Reproduce the records below in their entirety, exactly as shown.

##### Data #####

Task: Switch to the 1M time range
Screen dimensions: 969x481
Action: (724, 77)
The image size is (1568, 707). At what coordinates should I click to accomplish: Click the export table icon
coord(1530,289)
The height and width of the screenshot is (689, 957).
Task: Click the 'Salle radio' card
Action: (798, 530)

#####

» **Solution for this task**:
Task: Switch to the 1M time range
Screen dimensions: 969x481
Action: (724, 77)
The image size is (1568, 707). At what coordinates should I click to accomplish: Click the export table icon
coord(1530,289)
The height and width of the screenshot is (689, 957).
Task: Click the 'Salle radio' card
Action: (798, 530)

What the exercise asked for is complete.